製作:2018年 米国 上映時間:140分 監督:フランシス・ローレンス

 主演はあの『ハンガー・ゲーム』から一躍スターダムに躍り出たジェニファー・ローレンスなのだが、いつの間にか美女になりオールヌードまで披露できる演技派大女優に成長していて度肝を抜かれてしまった。またかなりエグいシーンが多発するのだが、異色のスパイ映画としてかなり見応えのある作品に仕上がっていたと思う。
 
 ボリショイバレエで人気沸騰中だったドミニカ(ジェニファー・ローレンス)だったが、バレエの舞台中に起きた事故で脚に大怪我をして引退を余儀なくされてしまう。そして病状の母を養うために、スパイ組織で働く叔父の奨めでやむなくスパイ養成所に入所するのであった。

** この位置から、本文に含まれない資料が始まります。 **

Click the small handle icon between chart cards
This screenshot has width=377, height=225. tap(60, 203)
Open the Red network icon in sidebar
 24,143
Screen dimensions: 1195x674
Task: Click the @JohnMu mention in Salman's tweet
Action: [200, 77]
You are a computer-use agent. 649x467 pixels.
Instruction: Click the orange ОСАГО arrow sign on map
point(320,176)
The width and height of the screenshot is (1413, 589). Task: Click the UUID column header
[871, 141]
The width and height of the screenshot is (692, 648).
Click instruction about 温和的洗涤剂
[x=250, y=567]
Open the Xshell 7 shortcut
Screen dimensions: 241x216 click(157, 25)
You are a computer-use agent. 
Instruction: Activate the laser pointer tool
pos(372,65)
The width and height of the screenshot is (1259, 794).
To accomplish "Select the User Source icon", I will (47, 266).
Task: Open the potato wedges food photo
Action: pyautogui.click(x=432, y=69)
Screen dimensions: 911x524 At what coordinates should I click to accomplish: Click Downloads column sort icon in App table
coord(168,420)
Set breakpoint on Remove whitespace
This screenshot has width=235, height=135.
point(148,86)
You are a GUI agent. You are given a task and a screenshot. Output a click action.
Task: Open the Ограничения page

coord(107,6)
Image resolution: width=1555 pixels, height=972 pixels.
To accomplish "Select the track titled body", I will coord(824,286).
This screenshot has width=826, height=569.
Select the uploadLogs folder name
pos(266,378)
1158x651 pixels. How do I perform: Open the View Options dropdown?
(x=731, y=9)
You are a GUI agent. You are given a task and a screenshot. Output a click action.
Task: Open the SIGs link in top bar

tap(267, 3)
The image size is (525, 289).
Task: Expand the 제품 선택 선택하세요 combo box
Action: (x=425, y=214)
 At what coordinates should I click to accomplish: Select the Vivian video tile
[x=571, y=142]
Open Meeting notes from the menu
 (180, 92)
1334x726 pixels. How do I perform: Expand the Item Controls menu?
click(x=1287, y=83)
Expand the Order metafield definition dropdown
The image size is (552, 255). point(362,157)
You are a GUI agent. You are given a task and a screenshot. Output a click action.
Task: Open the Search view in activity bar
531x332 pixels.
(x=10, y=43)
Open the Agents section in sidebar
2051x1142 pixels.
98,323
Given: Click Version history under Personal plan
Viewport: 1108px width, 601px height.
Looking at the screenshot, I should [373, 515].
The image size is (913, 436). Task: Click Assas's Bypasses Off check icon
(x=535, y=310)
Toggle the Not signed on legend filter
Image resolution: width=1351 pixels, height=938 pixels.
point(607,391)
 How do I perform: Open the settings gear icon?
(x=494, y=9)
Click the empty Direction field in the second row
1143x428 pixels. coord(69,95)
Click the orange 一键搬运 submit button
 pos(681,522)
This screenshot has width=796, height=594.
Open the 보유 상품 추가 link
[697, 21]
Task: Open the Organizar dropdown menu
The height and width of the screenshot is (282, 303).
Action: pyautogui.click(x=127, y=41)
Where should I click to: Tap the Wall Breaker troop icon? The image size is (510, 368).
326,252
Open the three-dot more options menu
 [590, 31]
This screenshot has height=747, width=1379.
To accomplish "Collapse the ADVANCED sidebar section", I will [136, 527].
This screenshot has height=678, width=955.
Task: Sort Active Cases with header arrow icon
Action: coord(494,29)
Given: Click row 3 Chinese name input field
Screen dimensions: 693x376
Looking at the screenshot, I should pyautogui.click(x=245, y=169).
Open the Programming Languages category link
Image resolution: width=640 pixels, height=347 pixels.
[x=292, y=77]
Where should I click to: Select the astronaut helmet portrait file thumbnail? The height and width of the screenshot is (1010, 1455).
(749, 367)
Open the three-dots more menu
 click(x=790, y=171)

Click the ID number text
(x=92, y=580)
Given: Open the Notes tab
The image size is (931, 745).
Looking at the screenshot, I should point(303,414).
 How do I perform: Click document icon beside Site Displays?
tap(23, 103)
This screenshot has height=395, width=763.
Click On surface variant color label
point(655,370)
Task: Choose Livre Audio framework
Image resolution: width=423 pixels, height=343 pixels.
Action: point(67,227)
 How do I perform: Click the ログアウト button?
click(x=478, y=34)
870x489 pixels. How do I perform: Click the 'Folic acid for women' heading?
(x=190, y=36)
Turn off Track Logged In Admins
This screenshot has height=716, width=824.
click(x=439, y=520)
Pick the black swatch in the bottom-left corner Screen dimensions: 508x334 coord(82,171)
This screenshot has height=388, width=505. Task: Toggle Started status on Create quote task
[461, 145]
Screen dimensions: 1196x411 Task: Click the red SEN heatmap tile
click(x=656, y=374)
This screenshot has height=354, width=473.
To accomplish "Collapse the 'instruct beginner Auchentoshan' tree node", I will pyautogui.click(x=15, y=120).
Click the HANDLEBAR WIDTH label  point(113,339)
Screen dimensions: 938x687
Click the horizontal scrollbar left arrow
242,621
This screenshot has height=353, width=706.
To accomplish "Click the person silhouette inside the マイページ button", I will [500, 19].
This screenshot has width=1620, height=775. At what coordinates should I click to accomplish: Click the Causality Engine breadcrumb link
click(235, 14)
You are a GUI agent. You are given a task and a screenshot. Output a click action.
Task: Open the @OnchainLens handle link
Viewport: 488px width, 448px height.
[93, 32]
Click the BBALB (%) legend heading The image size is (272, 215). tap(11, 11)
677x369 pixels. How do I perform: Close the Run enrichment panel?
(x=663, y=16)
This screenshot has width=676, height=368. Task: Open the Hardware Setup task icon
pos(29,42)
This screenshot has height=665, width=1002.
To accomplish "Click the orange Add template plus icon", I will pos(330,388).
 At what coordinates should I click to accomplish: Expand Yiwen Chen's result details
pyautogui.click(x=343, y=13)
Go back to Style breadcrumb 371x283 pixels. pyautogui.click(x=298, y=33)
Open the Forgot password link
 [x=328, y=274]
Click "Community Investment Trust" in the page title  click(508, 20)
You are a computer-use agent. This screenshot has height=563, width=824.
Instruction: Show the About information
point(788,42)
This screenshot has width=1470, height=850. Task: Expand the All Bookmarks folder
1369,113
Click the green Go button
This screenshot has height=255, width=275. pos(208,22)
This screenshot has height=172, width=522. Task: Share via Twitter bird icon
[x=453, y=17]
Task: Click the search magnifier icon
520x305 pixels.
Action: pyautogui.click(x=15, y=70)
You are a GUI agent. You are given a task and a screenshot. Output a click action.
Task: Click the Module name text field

 そんな経緯でスパイとして育てられたドミニカだが、養成所を卒業して今度は米国のスパイと接触することになる。彼女の任務はロシアのスパイでありながら、CIAにロシア側の情報を流し続けている人物の正体を探ることであった。

 それにしても養成所の訓練が、女性を辱めるような異常な売春婦訓練ばかりなのは極端過ぎないだろうか。まあ「米国から見たロシアという国家の異常さ」を分かり易く表現しているのだと考えれば良いのかもしれないが、ちょっとやり過ぎのような気がする。
 ロシア独特の陰湿な雰囲気が漂い、スパイ同士の騙し合いとどんでん返しが続くので、よく観ていないと理解不能に陥るので要注意である。いずれにせよこの作品を鑑賞するには、アクションより心理戦に力点を置いた作品であることを承知しておく必要があることは間違いないだろう。